The IC stock scanner is a good free tool,

but I have a question, 

it does not seem to pick up all the stocks that meet the scan criterion.

ie, scan ASX, xao, EOD, % rises.

LNC (Linc energy) for instance is not picked up on any scan at all,( for % rises) even though it has been a consistent riser, and is not a very small company??.

very puzzling. obviously the scanner, misses some.

has anyone else noticed any anomalies, or have any opinions on the limitations of the IC scanner?


----------



## happyjack (8 June 2008)

awg said:


> The IC stock scanner is a good free tool,
> 
> but I have a question,
> 
> ...




Hi awg
The "incredible" scanner is not supposed to pick up all of the results.
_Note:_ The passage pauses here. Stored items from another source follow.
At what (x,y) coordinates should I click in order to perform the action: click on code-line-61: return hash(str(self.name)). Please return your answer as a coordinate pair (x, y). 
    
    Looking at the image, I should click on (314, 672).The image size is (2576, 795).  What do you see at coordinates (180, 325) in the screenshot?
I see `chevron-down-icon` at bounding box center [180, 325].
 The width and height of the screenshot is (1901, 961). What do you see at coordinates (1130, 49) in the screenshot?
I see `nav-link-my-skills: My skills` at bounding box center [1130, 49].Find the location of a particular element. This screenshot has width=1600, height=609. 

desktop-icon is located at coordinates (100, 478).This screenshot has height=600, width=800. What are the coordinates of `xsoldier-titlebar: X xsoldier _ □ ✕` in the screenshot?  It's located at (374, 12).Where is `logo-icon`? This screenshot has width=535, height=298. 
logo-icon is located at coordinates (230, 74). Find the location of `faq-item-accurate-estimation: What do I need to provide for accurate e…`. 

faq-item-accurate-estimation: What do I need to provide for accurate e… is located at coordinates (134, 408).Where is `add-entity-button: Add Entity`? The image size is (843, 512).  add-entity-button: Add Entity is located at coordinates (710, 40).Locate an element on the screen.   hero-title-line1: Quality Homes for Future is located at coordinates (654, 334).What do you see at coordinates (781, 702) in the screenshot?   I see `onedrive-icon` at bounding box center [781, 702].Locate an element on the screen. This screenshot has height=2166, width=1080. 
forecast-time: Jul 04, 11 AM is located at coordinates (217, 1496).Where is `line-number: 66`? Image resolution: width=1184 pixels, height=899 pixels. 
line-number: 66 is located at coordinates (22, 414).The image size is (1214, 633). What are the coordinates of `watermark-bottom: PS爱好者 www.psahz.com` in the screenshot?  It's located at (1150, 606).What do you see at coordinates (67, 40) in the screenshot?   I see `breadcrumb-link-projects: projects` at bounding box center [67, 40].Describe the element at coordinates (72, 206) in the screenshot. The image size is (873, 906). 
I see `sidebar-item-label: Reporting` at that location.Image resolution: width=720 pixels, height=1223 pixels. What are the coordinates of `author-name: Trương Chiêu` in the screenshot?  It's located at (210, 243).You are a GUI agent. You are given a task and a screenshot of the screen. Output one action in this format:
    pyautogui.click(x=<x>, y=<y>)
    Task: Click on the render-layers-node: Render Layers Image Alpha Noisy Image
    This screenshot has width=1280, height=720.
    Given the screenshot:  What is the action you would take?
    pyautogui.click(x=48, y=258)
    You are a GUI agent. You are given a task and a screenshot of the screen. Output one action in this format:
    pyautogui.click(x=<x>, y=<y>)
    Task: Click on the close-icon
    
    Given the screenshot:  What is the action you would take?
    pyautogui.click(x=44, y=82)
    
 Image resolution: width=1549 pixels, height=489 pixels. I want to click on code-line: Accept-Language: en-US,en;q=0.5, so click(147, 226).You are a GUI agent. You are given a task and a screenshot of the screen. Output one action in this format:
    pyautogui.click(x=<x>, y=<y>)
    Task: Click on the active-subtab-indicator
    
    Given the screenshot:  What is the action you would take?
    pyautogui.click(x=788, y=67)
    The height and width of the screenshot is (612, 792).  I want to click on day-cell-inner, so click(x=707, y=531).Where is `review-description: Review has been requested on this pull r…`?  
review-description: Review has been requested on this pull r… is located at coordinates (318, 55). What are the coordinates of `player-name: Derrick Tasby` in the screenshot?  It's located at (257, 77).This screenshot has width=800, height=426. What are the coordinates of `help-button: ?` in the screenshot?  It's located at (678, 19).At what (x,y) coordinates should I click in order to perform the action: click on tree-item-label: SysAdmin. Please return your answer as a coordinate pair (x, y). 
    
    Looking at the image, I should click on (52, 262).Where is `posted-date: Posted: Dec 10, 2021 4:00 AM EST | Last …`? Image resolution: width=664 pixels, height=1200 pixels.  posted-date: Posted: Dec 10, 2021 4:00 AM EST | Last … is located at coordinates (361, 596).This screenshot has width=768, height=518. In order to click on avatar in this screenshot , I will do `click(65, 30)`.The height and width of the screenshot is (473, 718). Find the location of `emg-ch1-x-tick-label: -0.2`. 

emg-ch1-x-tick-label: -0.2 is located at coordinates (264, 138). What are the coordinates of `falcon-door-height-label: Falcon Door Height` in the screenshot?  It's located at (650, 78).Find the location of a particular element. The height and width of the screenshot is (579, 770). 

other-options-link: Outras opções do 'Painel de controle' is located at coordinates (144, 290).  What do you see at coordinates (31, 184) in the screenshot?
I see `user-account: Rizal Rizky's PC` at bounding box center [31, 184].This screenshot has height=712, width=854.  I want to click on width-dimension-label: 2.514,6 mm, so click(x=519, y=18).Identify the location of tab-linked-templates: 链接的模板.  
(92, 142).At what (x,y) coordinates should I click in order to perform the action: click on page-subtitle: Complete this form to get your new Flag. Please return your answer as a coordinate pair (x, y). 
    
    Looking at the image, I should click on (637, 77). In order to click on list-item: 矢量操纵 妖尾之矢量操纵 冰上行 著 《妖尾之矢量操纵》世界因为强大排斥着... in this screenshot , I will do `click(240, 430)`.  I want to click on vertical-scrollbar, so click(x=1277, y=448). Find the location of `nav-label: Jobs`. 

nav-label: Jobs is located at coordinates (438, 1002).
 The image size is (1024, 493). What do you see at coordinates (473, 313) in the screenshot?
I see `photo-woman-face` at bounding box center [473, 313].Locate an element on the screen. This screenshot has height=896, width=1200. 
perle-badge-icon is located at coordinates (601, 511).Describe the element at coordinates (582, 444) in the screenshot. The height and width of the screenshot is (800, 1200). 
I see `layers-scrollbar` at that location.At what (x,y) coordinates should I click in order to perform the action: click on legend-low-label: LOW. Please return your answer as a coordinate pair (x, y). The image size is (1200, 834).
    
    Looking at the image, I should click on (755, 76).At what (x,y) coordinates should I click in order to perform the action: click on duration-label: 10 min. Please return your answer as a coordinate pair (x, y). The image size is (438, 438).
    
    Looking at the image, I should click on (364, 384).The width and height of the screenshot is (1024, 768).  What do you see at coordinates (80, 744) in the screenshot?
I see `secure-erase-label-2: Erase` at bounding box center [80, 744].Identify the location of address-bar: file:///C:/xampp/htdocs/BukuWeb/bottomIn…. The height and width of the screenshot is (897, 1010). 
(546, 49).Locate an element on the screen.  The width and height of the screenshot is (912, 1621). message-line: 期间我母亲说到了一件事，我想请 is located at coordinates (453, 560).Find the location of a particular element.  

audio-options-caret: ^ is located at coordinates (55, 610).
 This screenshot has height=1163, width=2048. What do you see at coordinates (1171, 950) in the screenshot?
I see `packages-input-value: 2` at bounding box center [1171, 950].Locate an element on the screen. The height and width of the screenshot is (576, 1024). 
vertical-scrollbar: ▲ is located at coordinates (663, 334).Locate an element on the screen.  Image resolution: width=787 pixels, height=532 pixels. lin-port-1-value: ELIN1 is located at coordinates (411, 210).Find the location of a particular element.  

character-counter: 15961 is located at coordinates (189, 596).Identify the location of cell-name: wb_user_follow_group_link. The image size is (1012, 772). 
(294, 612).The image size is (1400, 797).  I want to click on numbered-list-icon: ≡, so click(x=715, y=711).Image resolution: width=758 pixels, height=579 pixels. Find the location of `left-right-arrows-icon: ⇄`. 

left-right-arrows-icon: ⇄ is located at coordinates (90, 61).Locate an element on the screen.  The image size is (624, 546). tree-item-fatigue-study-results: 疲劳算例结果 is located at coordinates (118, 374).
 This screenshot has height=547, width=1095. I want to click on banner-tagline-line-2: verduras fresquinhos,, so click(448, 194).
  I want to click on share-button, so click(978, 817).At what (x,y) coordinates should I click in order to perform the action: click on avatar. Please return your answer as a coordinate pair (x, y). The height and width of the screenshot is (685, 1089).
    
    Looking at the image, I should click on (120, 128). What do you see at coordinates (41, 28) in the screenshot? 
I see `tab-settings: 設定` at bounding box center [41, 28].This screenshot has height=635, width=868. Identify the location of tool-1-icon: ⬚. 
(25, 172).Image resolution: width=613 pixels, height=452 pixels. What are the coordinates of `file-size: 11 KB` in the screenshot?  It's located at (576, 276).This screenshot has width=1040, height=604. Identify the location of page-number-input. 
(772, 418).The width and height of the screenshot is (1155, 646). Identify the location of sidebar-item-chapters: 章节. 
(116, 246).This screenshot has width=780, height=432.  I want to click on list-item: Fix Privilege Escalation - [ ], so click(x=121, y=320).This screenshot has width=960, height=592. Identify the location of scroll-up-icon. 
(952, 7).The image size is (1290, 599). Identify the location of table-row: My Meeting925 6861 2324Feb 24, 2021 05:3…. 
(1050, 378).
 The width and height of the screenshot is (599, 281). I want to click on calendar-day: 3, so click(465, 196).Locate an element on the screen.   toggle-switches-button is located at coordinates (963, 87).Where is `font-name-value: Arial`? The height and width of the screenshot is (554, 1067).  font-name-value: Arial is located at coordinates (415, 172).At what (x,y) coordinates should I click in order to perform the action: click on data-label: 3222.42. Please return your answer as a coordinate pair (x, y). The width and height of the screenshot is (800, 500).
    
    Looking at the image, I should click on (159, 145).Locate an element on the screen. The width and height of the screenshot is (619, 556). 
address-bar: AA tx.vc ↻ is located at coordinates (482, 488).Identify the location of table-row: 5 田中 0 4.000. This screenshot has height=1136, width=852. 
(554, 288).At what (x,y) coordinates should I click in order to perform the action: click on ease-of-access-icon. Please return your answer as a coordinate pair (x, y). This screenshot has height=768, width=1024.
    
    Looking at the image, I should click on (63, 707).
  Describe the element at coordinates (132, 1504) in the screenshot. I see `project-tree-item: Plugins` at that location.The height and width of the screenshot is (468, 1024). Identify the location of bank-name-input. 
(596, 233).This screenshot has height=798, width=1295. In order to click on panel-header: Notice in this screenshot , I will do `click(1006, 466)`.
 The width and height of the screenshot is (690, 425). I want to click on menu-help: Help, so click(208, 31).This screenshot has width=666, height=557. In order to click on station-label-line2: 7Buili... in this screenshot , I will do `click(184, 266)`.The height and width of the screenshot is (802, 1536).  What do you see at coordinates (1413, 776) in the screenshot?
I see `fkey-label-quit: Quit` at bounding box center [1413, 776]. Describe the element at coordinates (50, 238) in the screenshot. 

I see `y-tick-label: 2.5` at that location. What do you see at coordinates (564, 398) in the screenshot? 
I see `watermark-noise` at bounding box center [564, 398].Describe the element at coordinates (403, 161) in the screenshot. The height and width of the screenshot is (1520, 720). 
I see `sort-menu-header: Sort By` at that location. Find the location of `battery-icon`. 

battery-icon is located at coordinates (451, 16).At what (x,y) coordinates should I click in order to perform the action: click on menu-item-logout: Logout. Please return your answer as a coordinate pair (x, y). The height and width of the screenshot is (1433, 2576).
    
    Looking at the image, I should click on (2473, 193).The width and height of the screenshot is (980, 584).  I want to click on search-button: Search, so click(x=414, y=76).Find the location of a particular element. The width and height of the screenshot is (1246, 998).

If you look there is a box "Maximum results 100 securities" with a fall down menu with "20 fastest" "50faster" "100 fast" "200 default" "500 slower" 

Obviously in the XAO (all ordinaries) there are 2500 companies so even if you are set at the highest sort of 500 then you can still leave 2000 companies behind if the sort is wide enough.

If your sort is producing large numbers of candidates then instead of sorting by XAO start sorting by individual sector instead, for instance energy X max of 500 should definitely produce all candidates as I believe there are less than 500 shares in the energy sector.

Another option is to tighten up your search, that is add another parameter ie nothing less than $2.00 

The final check of course is to do a search on sectors with no parameters , this should throw up ALL members of that sector so If it still not there there is a problem but if the main program can produce a chart then it should be there


----------



## Ausman (8 June 2008)

AWG

I just used the search function on IC and got LNC up.  

If you select the blank line in the Indexes & Watchlists box and "All Equities" in the sector box, you wil get the total ASX.

Ausman


----------



## awg (17 June 2008)

The problem was as AUSMAN stated,  the "Index & watchlists" equity line must be BLANK.

If you select "all ordinaries" you do not get the same result, even with the same parameters.

not sure why that would be, but a trap for the newbie.

ASF to the rescue again & thanks Ausman.

regards tony


----------



## Ausman (17 June 2008)

> The problem was as AUSMAN stated, the "Index & watchlists" equity line must be BLANK.
> 
> If you select "all ordinaries" you do not get the same result, even with the same parameters.
> 
> ...




Glad to be of help Tony.  Perhaps you can help me.  I am a regular user of Incredible Charts and to date I have been unable to find a way of exporting data from the IC search results into a XL file for further analysis.  Does anyone know how this can be done?

Ausman


----------